825167 - [TSF] "ASSERTION: nsTDependentString must wrap only null-terminated strings: 'mData[mLength] == 0'" when composition string becomes 0 length

Status: RESOLVED FIXED

(Core :: Widget: Win32, defect)

Comment 1

[Masayuki Nakano [:masayuki] (he/him)(JST, +0900)]

Attachment: Patch

https://tbpl.mozilla.org/?tree=Try&usebuildbot=1&rev=2198f029aa65

Comment 2

[Masayuki Nakano [:masayuki] (he/him)(JST, +0900)]

Comment on attachment 696260 [details] [diff] [review]
Patch

At removing a character of composition string by backspace key, nsTextStore::SetText() may send composition string including the being removed character.  Then, the pchText[cch] is not NULL character. nsDependentString doesn't assume such case (I'm not sure the reason since the constructor has the argument which can specify the length). We should use nsDependentSubstring instead.

Comment 3

[Masayuki Nakano [:masayuki] (he/him)(JST, +0900)]

https://hg.mozilla.org/integration/mozilla-inbound/rev/07795d6a4af0

Comment 4

[neil@parkwaycc.co.uk]

(In reply to Masayuki Nakano from comment #2)
> nsDependentString doesn't assume such case (I'm not sure the reason since
> the constructor has the argument which can specify the length).
nsDependentString derives from nsCString which guarantees a null-terminated string. (Most people don't know the length of their string in advance, but there are some oddballs such as atoms which mess around with fake string buffers and suchlike.)
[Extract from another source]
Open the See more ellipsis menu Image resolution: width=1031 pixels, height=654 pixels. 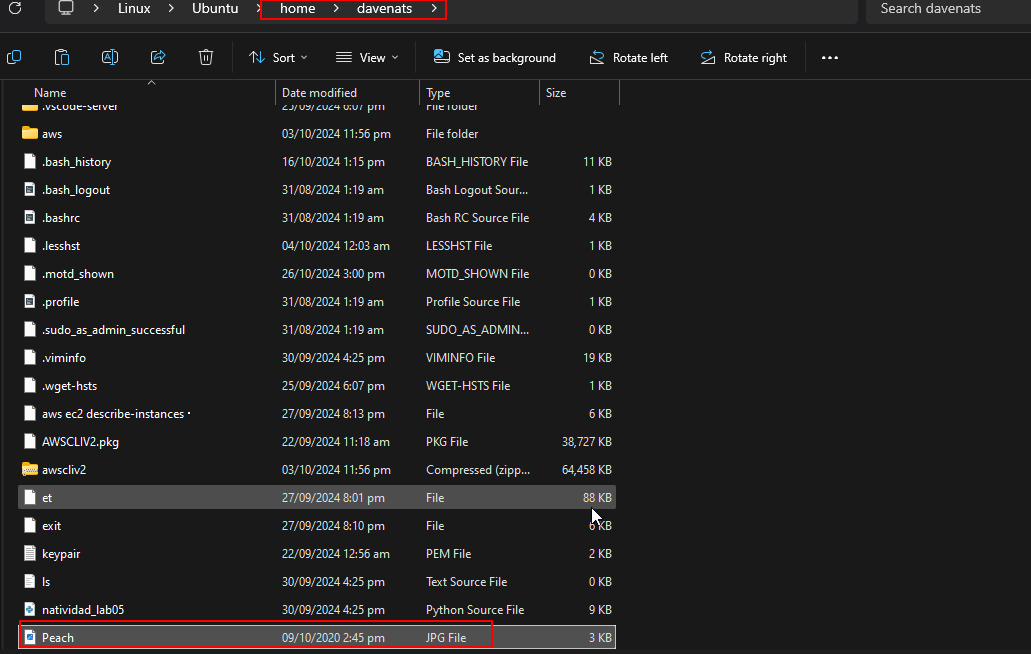coord(829,58)
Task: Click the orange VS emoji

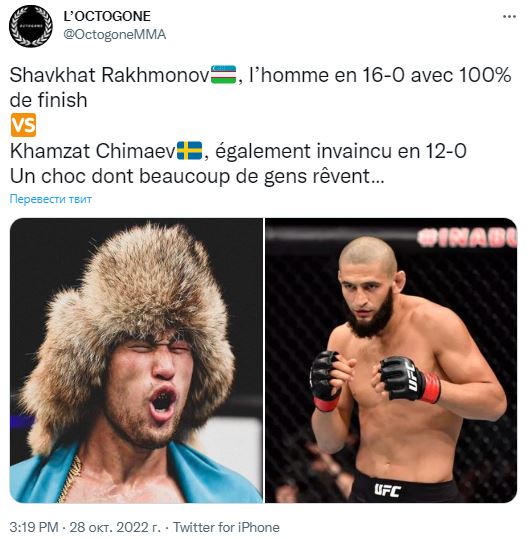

> We should use nsDependentSubstring instead.
Or you could also use Substring, which returns an nsDependentSubstring. (As with PromiseFlatString, I believe that it's preferred to use the function rather than the constructor, although not everyone remembers to do that.)

Comment 5

[Ryan VanderMeulen [:RyanVM]]

https://hg.mozilla.org/mozilla-central/rev/07795d6a4af0